Treat ‘Why?’ as an attack question!
We pay a lot of attention to words in NLP.
We think about:
- What’s the thinking behind the words and comments
- How they impact people
- The intention behind them – why they are used.
For example, take that little word WHY?
Harmless enough, isn’t it?
After all, it’s a little word of just 3 letters – w – h – y (plus the necessary ?) so why make a fuss about it?
We’re surrounded by why?
We hear it, and we use it, all the time. And we respond to it all the time.
Just as the goldfish in the tank is so used to the water that she isn’t aware of it, we’re not aware of the multitude of why’s we encounter in daily life…
- Why didn’t you do that?
- Why don’t you want to sign up for this product or offer?
- Why were you late for work today?
- Why are you looking at me like that?
- Why don’t you love me anymore?
- Why can’t you just this once…?
- Why do you always…?
- Why do you never…?
Notice what’s common…
In each, we are being required to account for our actions.
The questioner is demanding we
- come up with an alibi for our thoughts or feelings or actions.
We’re being put on the spot like a naughty child in the classroom. And most of us respond automatically – without thinking about it.
So, the questioner has put himself in a superior position through the why question. And, by obediently and meekly answering, we accept his authoritative stance – and we therefore adopt an inferior stance in relation to him. We have lowered our status.
Be careful with WHY?
It’s a good idea to create a mental red alert for the word ‘why – it’s a bit more than a good idea, in fact. That’s why being alert to Why Questions is one of the things we explore on all our live NLP courses?’
Treat it as an attack question whenever…
- you are asked a ‘why?’ question
- you are tempted to ask somebody else a ‘why?’ question.
Yes, it is true, not many people intend ‘why?’ as an attack question.
However it’s often experienced as challenging or intrusive. And there is always the emotional implication of one person demanding that the other accounts for, or explains, their actions,
Why this emotional response?
Because, when we were very young, adults used ‘why?’ as a way of controlling us and requiring us to justify our actions.
As a result, most of us have developed a deep-down uneasiness about being asked the question. And, conversely, we have developed a deep-down drive to answer a ‘why?’ question, and to do so immediately!
Why ‘why?’ is worth avoiding
(1) Asking other people:
If you use ‘why?’ a lot it is likely, over time, to evoke a degree of resistance or resentment towards you. People resent being put on the spot and made to explain themselves or justify themselves or account for their actions. Or to feel inferior.
(2) Being asked by others:
Do you automatically respond to ‘why?’ questions quickly and obediently?

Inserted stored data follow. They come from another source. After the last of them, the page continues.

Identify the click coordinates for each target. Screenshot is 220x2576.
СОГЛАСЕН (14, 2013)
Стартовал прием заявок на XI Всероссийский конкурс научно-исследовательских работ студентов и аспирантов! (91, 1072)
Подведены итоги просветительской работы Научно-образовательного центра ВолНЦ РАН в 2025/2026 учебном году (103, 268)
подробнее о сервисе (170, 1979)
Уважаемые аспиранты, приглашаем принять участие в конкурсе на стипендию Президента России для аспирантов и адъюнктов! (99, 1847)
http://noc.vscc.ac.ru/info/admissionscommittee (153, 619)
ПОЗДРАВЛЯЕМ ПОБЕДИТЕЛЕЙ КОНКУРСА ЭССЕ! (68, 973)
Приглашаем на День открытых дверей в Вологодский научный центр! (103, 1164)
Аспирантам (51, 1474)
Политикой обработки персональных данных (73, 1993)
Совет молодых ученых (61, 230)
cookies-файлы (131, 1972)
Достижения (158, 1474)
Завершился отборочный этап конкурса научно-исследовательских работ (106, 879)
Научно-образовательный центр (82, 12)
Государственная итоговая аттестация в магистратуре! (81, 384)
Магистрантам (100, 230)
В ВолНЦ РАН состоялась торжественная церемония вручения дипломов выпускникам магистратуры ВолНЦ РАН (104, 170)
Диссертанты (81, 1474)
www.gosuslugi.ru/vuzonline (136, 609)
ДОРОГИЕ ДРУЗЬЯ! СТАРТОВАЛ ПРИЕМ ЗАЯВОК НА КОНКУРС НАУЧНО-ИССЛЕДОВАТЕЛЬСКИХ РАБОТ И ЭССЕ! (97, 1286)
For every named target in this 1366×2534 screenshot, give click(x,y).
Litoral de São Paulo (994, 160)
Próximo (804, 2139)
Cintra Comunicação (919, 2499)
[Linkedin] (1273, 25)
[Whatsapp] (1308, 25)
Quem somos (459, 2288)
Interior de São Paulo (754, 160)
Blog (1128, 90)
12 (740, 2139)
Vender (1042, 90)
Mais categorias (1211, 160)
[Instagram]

Many of us do – it’s that conditioned response thing from childhood. And it’s a conditioned response (in NLP we call them Anchors) that is often used to manipulate us by salespeople, managers, spouses or life partners. They put us on the spot with a blunt ‘why?’ or ‘why not?’
Should we never use the word ‘why?’
It’s fine to use it – as long as do it with caution. And if it fits in with the context. That’s why I’ve deliberately used it a few times in this article.
And, if you really must use it to ask for reasons, be sure to use a soft and enquiring attitude/voice tonality.
- First of all, notice how often you use it. (You may be surprised.) And then use it less.
- Find better ways of asking for information: who, what, when, where, how, I’m curious about…,
- Always pause briefly before responding to a ‘why?’ question. Then ask the person to clarify what exactly they would like to know. (This makes it less of an automatic response – and It gives you thinking time.)